Once your application is running, you can perform a health check with a simple HTTP request to its health-check endpoint:

GET /health HTTP/1.1
Host: localhost:8090

You can configure the health-check path and port with the following configuration:

httpserver:
health-check:
path: /health
port: 8090

By default, this route responds with a 200 OK status code if the application is considered healthy.

If you want to have more control over the module's health status, you can implement the kernel.HealthChecked interface for your application modules.

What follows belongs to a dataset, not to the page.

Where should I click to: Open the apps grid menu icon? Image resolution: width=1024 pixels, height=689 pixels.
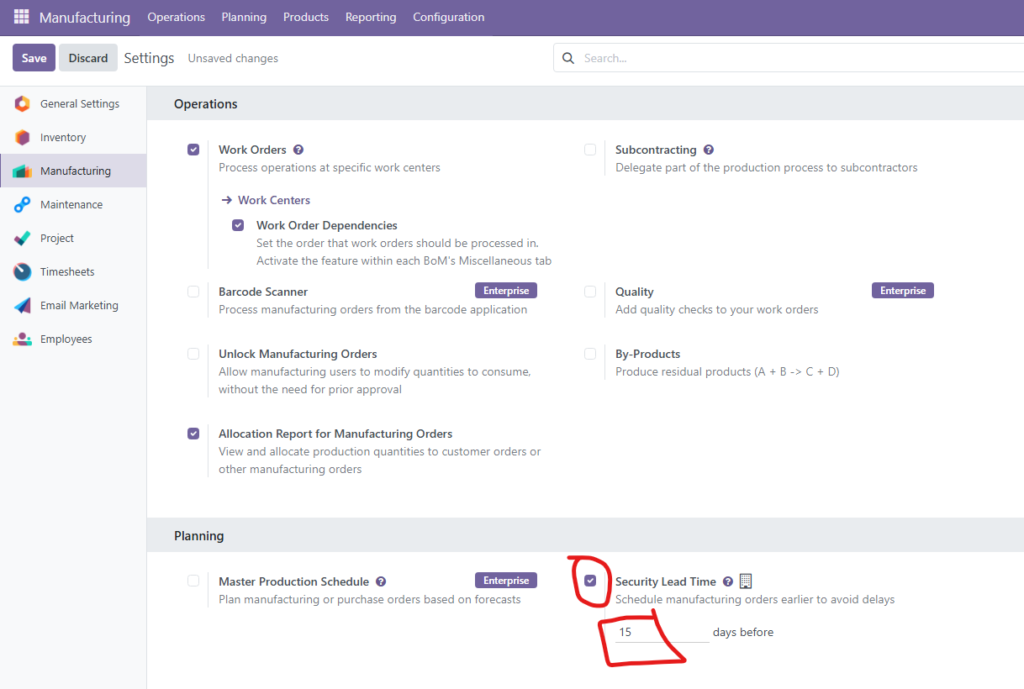tap(21, 17)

Customize your health check

To control how the health of your application is verified, you'll implement the kernel.HealthChecked interface:

package kernel

type HealthCheckedModule interface {
IsHealthy(ctx context.Context) (bool, error)
}

Here you'll walk through a complete example application of how you might implement this interface, starting with module.go.

Implement module.go

In module.go, add the following code:

module.go

package main

import (
"context"
"sync/atomic"
"time"

"github.com/justtrackio/gosoline/pkg/cfg"
"github.com/justtrackio/gosoline/pkg/clock"
"github.com/justtrackio/gosoline/pkg/kernel"
"github.com/justtrackio/gosoline/pkg/log"
)

func NewHelloWorldModule(ctx context.Context, config cfg.Config, logger log.Logger) (kernel.Module, error) {
return &HelloWorldModule{
logger: logger.WithChannel("hello-world"),
}, nil
}

type HelloWorldModule struct {
logger log.Logger
healthy atomic.Bool
}

func (h *HelloWorldModule) IsHealthy(ctx context.Context) (bool, error) {
return h.healthy.Load(), nil
}

func (h *HelloWorldModule) Run(ctx context.Context) error {
timer := clock.NewRealTimer(time.Second * 3)
<-timer.Chan()

h.healthy.Store(true)

h.logger.Info("Hello World")

return nil
}

Now, you'll walkthrough this file in detail to learn how it works.

First, you declare healthy, a boolean to store the health of the module:

module.go
type HelloWorldModule struct {
logger log.Logger
healthy atomic.Bool
}

Then, you implement IsHealthy(), a function that gets called on every health check:

module.go
func (h *HelloWorldModule) IsHealthy(ctx context.Context) (bool, error) {
return h.healthy.Load(), nil
}

Next, you add a timer that simulates some work that has to be done before the module is considered healthy, then set healthy to true:

module.go
func (h *HelloWorldModule) Run(ctx context.Context) error {
timer := clock.NewRealTimer(time.Second * 3)
<-timer.Chan()

h.healthy.Store(true)

h.logger.Info("Hello World")

return nil
}

And that's it! You've implemented custom health-check logic in your module.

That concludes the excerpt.